## Text provided
-----
University: National University of Ireland, Galway

Team Members (with year of graduation): Martin O'Reilly, Sports and Exercise Engineering, Class of 2013

Academic Supervisor: Prof. Gearóid ÓLaighin, Head of Elecitrical & Electronic Engineering NUI Galway

Academic Co-Supervisor: Dr. John Breslin, NUI Galway

Industry Supervisor: Dr. Karol O'Donovan, Shimmer Research

Email Address: moreilly91@gmail.com


Submission Language: English (UK)

Project Information

Title: Design of a Resistance Training Biofeedback System and 'Virtual Strength and Conditioning Trainer' Application

Description: This project combines National Instruments and miniature body-worn sensor technology to monitor and provide biofeedback on a user's resistance training technique. The application acts as the user's personal traner, guiding the user to train more optimally towards their specific goal and minimising their risk of injury by ensuring correct technique is adhered to.

Products

  • NI LabVIEW
  • 4X Shimmer 9DOF Sensors (accelerometer, gyroscope, magnetometer and bluetooth)
  • Shimmer LabVIEW Library

The Challenge


Participation in resistance exercise training programmes can result in improvements in athletic performance and general health, as well as reduced risk of injury during sport.  As such, resistance training is an integral part of preparation for sport. These benefits also extend to the wider population, with evidence of higher quality of life in elderly people who have practised appropriate resistance training throughout their lives. However, a lack of training knowledge and inadequate adherence to good form and technique during resistance exercise training can result in biomechanical inefficiencies leading to reduced training effectiveness or even increased risk of injury.  To date, people undertaking resistance training programmes have had to rely on self-observation and memory to adhere to correct exercise technique. Recent developments in wearable sensor technologies and persuasive interfaces have the potential to address this issue and enhance implementation of resistance exercise training for athletes. 

The Solution

A user wears 4 Shimmer 9DOF sensors which stream to a LabVIEW application using Bluetooth and COM port streaming. The application acts as the user's personal strength and conditioning trainer guiding the user through a goal-specific exercise routine and providing the user with both real-time feedback on their training technique and long-term feedback and motivation regarding their progress towards their training goal. The application also guides the user on how exactly to complete an exercise. A key advantage of using the sensors is that unlike video/kinect analysis of exercising, the system is not restricted to a particular environment and can be used anywhere from a person's garage to a state of the art gym.

This solution required fastidious multi-discilplinary work to ensure an accurate, high performance system with real-time capabilties was engineered which also incorporated expert strength and conditioning knowledge embedded in the application. At the core of the many algorithms in the application is the signal analysis and complex 3D joint angle calculations using the inertial sensor signals. Once this had been accurately implemented each exercise analysis algorithm had to be developed. The development of each algorithm could be seen as a mini-project incorporating in gym data collection, data analysis, algorithm prototyping, testing and finally algorithm evaluation. Indeed, an overall system evaluation on ten elite athletes and ten lesser experienced gym-goers showed very noticeable inprovements in many aspects of their training when using the system as shown in the following graphs and tables.
-----
## To-do list
[a] Condense the paragraph of the project text beginning "A user wears 4 Shimmer 9DOF sensors" into a bulleted list that keeps its main facts.
[b] According to the project text, who was the industry supervisor, and with which company?
[c] List every item under the "Products" heading in the project text.
The rows are not needed.

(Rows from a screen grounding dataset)
-----
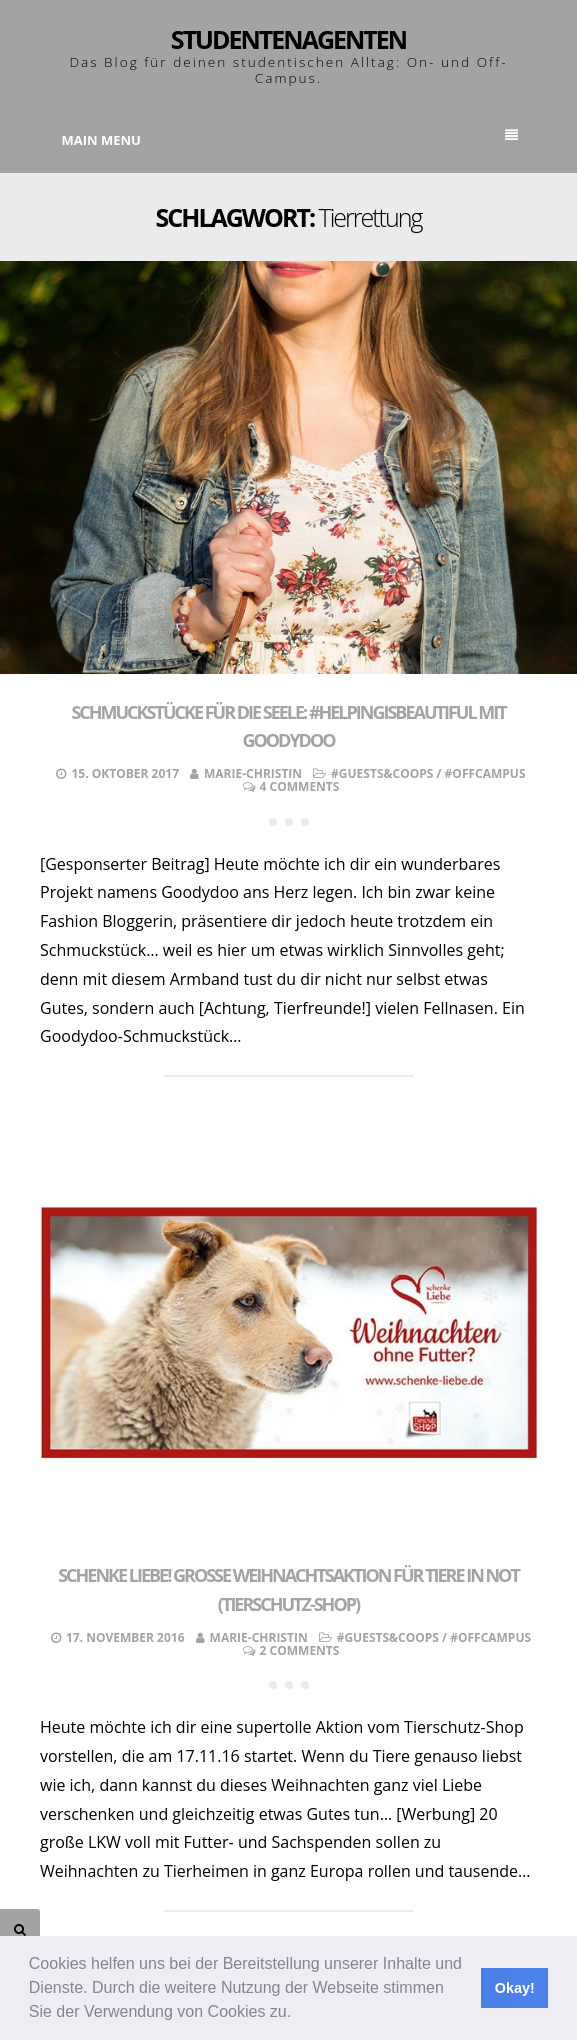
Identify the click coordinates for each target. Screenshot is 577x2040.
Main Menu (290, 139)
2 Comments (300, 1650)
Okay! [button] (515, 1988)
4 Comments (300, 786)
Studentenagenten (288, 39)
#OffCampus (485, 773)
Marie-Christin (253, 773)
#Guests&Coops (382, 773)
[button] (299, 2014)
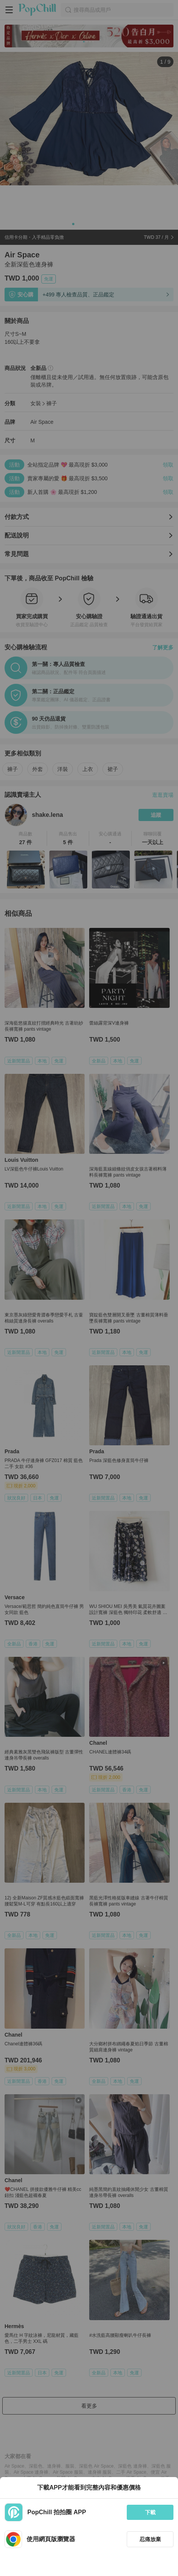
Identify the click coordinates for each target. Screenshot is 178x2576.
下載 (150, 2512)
-----
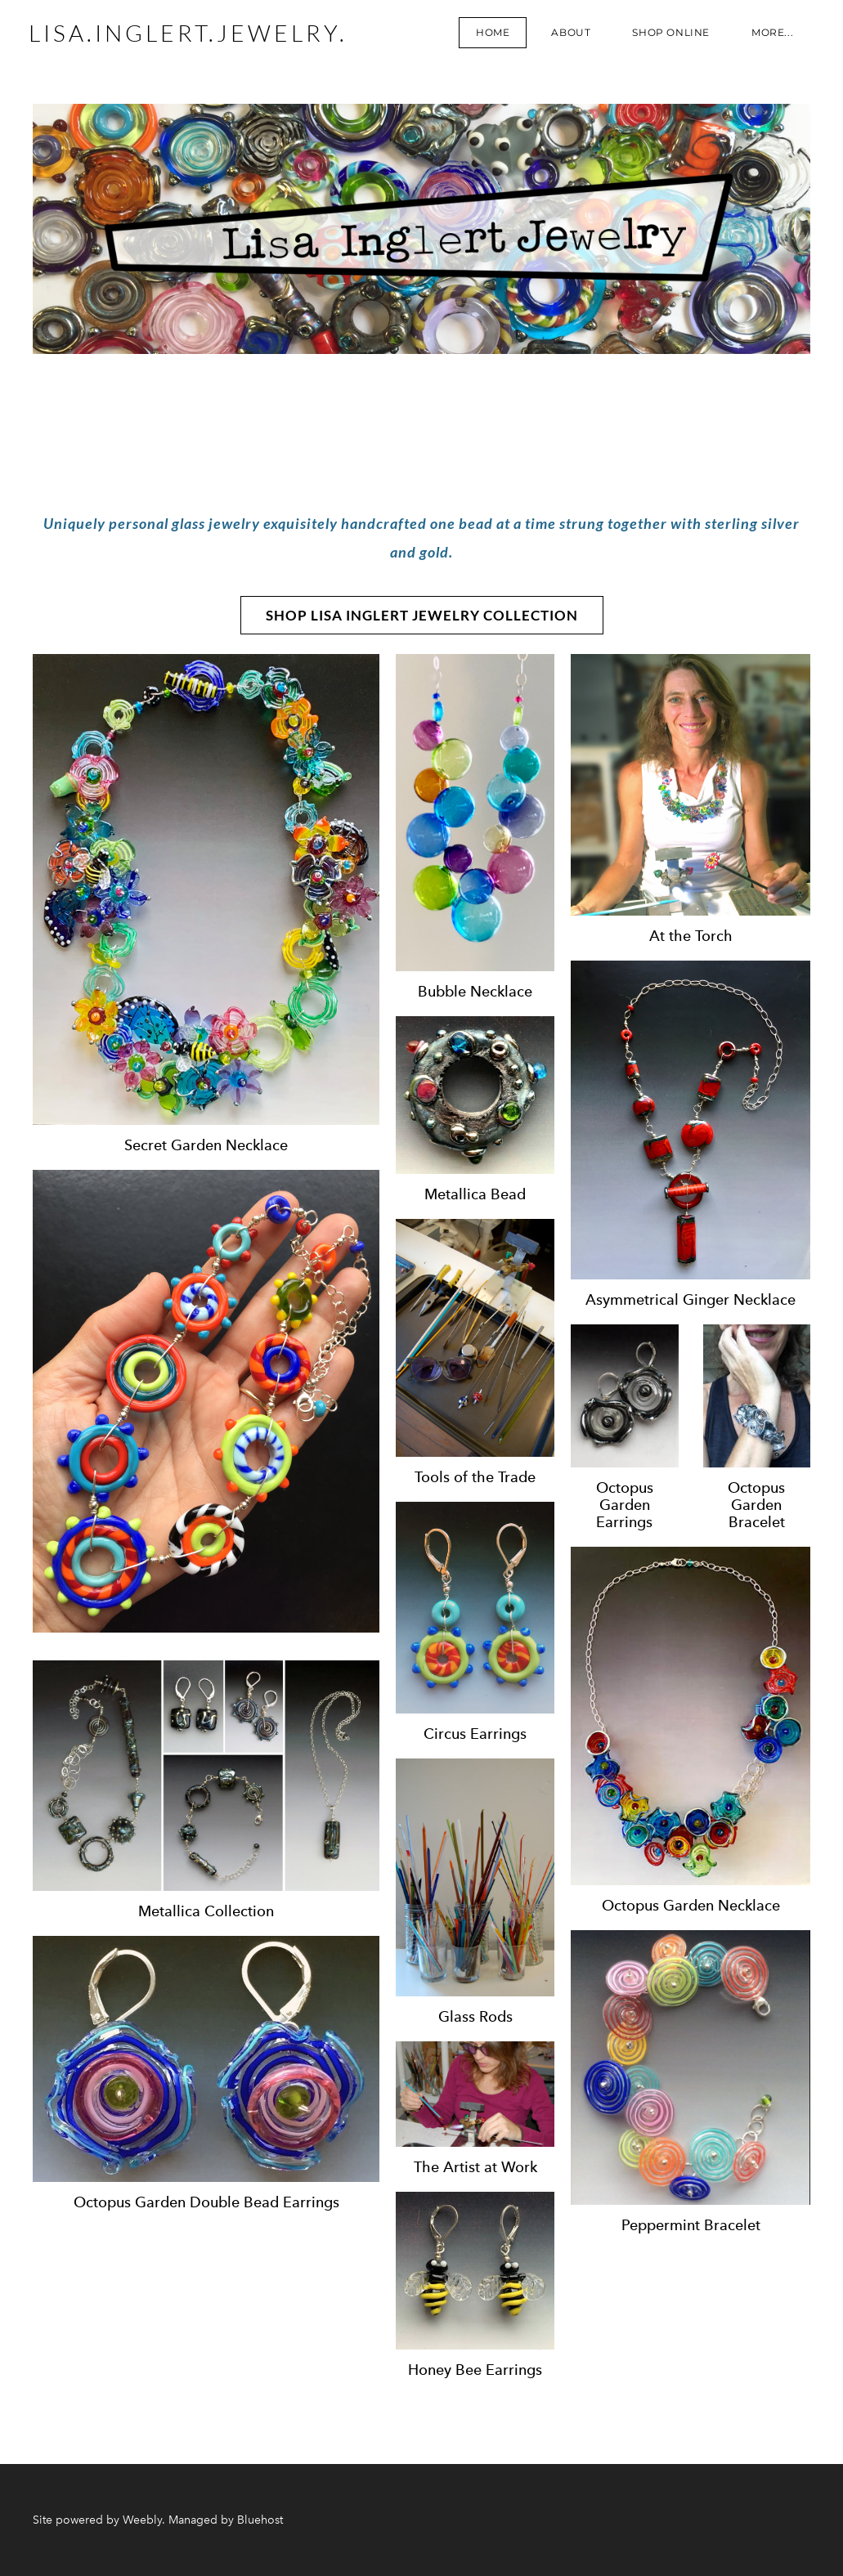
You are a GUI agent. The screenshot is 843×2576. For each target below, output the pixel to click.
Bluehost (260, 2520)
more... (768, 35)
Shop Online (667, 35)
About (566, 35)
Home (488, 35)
-----
## Solutions by task
[a]
- The user wears four Shimmer 9DOF sensors, which stream to a LabVIEW application over Bluetooth and COM port streaming.
- The application acts as a personal strength and conditioning trainer and guides the user through a goal-specific exercise routine.
- It gives real-time feedback on training technique, plus long-term feedback and motivation on progress toward the training goal.
- It shows the user how to complete each exercise.
- Unlike video/Kinect analysis, the sensor system isn't tied to one environment. It can be used anywhere from a garage to a state-of-the-art gym.

[b] Dr. Karol O'Donovan, Shimmer Research.

[c]
- NI LabVIEW
- 4X Shimmer 9DOF Sensors (accelerometer, gyroscope, magnetometer and bluetooth)
- Shimmer LabVIEW Library